Vivian received a Bachelor of Arts in English from the University of California, Santa Barbara, a Master of Arts in American literature from California Polytechnic State University (San Luis Obispo), and a Master of Arts in comparative literature from the University of California, Santa Barbara. He then earned an interdisciplinary Doctor of Philosophy degree in classics, history, and religious studies from the University of California, Santa Barbara with a doctoral dissertation on "Saint Peter of Alexandria: Bishop and Martyr” in 1985 under the direction of Birger A. Pearson. He next earned a M.Div. from the Church Divinity School of the Pacific and went on to do research as a Henry R. Luce Post-Doctoral Fellow at Yale Divinity School.

Vivian has taught at CSUB since 1990 (working his way up from lecturer to full professor). He has published over 15 books, over 50 journal articles, and over 100 scholarly book reviews. He won the Faculty Scholarship & Creative Activity award at California State University, Bakersfield, in 2007/2008. He serves on the board of advisors for the Cistercian Studies Quarterly and on the editorial board of Coptica. Vivian is also an ordained priest of the Episcopal Church. On April 26, 2018, Vivian was granted professor emeritus status at California State University, Bakersfield. On October 11, 2018, Vivian was awarded an honorary Doctor of Divinity degree from the Church Divinity School of the Pacific for his scholarship and work for social justice.
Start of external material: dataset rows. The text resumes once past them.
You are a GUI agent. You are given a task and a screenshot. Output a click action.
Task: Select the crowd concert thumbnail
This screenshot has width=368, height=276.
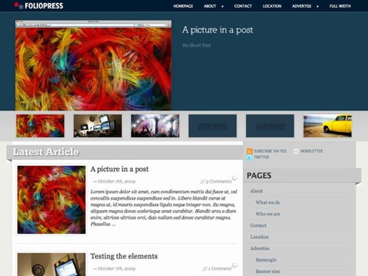coord(155,126)
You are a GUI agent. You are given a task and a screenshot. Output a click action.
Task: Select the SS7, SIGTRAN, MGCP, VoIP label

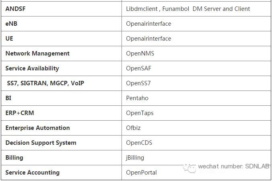tap(45, 83)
His major publications include:
   "The Life of Antony" (with Apostolos Athanassakis) (Kalamazoo: Cistercian Publications, 2003).
   "Becoming Fire: Through the Year with the Desert Fathers and Mothers" (Collegeville, MN: Cistercian Publications/Liturgical Press, 2009).
   "The Holy Workshop of Virtue: The Life of Saint John the Little" (with Maged S. A. Mikhail) (Collegeville, MN: Cistercian Publications/Liturgical Press, 2010).
 "The Sayings and Stories of the Desert Fathers and Mothers, Volume 1; A–H (Ȇta)" (Collegeville, MN: Cistercian Publications, 2021).
  "The Life of Bishoi: Translations of the Greek, Syriac, Ethiopic, and Arabic Texts" (ed. with Maged S. A. Mikhail) (Cairo, Egypt: The American University in Cairo Press, 2022).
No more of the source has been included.